A new French law determined that terms like ‘sausage’ and ‘burger’ can only refer to meat products, which vegetarian lobbyists argue may be breaking EU single market rules.
This would mean that vegetarian meat-replacement products produced elsewhere in the EU can no longer be sold in France, violating the principle of a single open market. Supporters of the law say that it would, in fact, protect consumers, who may confuse veggie and meat-based ‘burgers’.
The European Commission will be looking into the matter this week, after the European Vegetarian Union filed a complaint against the state of France.
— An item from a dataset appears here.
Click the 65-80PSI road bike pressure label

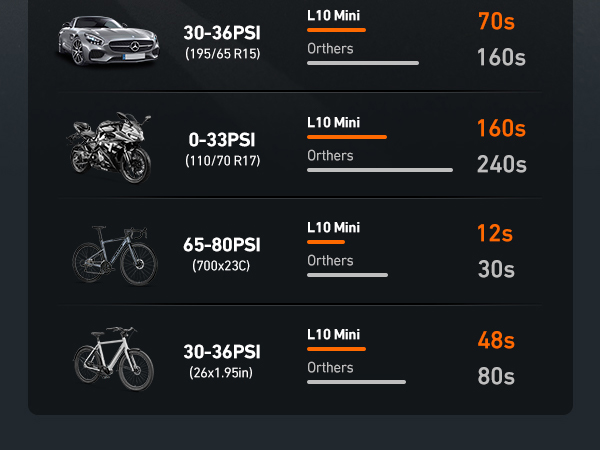pyautogui.click(x=222, y=245)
The lobby group claims that the law “creates an obstacle to intra-community trade by obliging traders to change their labels in order to meet the requirements of the French market”.
A representative for the French Vegetarian Association told POLITICO that “this raises a problem of equal treatment between member states on the European market.”
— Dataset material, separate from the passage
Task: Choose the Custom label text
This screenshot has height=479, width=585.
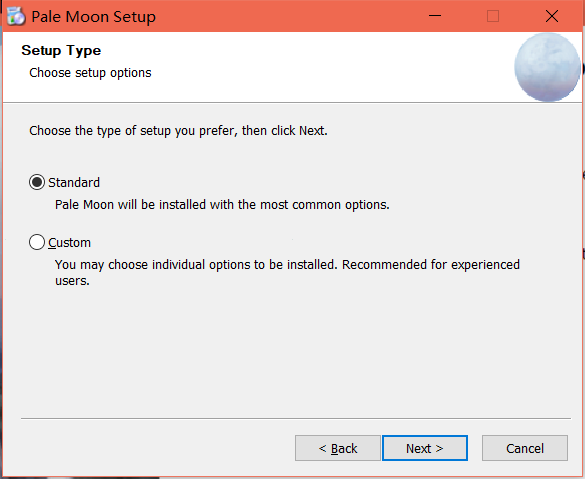Action: pyautogui.click(x=69, y=243)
“To put it simply, if there are German producers, for example, who want to sell their vegetarian steaks in France, they won’t be allowed because they are called steak.”
The vegetarian lobbyists feel that the French law is also in stride with Brussels’ ambitions for a more sustainable EU, which include encouraging alternatives for meat.
The law was proposed by MP Barbara Bessot Ballot, who is a member of Macron’s party La République En Marche. It came with strong support from the French meat industry.
The tensions are part of a wider conflict of interest between the industries related to branding and labelling. In 2017, following a similar legal issue, the vegetarian brand ‘De Vegetarische Slager’ (the vegetarian butcher) sold in Belgium and the Netherlands was allowed to keep on product names that sounded very similar to ‘sausage’, ‘ground beef’ or ‘chicken tenders’.